At issue at the Tooele, UT, incinerator is a passive sampling system, known as the depot area air monitoring system (DAAMS), that draws air through adsorption tubes that are collected periodically for analysis. It is one of two types of air monitors the Army uses. The other type of monitor, the automatic continuous air monitoring system (ACAMS), provides "near-real-time" alarms and continues to work properly at Tooele, sources say.

Because of the DAAMS' structure and lower air temperatures at this time of year in Utah, moisture in the gas sampling stream coming from the plant's incinerator furnaces is condensing and accumulating on the DAAMS tubes, an Army expert says. This condensate would cause any agent captured in the tube to degrade, making it impossible for the Army to confirm any ACAMS alarms, the source says.
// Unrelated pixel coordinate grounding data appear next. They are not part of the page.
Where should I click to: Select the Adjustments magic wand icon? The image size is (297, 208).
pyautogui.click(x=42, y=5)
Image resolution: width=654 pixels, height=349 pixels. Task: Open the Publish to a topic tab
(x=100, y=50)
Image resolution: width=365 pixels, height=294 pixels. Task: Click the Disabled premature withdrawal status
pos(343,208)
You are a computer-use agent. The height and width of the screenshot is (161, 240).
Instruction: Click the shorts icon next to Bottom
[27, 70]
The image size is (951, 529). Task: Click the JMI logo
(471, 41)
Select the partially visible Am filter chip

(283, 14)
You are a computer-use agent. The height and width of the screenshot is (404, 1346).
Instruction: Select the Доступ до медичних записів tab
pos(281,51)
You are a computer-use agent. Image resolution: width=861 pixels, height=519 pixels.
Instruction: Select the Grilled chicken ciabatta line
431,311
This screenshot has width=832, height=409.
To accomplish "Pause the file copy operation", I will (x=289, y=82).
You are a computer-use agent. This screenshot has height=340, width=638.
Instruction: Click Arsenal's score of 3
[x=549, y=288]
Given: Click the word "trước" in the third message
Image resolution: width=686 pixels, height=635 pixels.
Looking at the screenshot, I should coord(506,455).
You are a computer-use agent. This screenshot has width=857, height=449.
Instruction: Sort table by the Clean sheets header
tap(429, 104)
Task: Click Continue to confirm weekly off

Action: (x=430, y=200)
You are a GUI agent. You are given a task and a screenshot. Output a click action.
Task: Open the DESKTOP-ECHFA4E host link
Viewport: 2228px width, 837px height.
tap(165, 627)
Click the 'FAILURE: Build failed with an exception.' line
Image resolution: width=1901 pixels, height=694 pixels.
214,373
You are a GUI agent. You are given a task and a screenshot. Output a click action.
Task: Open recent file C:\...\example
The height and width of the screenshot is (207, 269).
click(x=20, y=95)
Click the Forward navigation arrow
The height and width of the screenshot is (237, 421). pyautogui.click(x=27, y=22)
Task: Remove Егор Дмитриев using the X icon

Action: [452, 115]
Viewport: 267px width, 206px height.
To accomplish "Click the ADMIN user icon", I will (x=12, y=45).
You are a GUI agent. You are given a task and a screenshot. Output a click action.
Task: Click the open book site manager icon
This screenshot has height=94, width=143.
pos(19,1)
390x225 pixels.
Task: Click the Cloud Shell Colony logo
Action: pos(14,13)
The problem was identified through routine quality control measures, the source says.

The expert could not predict when the Tooele plant would resume operations. Army contractors originally suggested it could be as soon as a couple days, but at least one attempt to solve the problem has proven unsuccessful, the source says. "We don't have a good feel of the problem," the source says.

The Army is taking two approaches to solve the problem, focusing on both technical changes that would affect the moisture content of the gas sampling stream and examining past chemical weapons processing to see if there have been any recent changes that could contribute to the problem, the source says.

On the technical front, the Army is using forced air to blow the moisture back into the sampling stream and thus prevent it from accumulating on the DAAMS tubes. The Army is also looking at increasing the furnace temperatures to ensure any moisture remains in vapor form, the source says.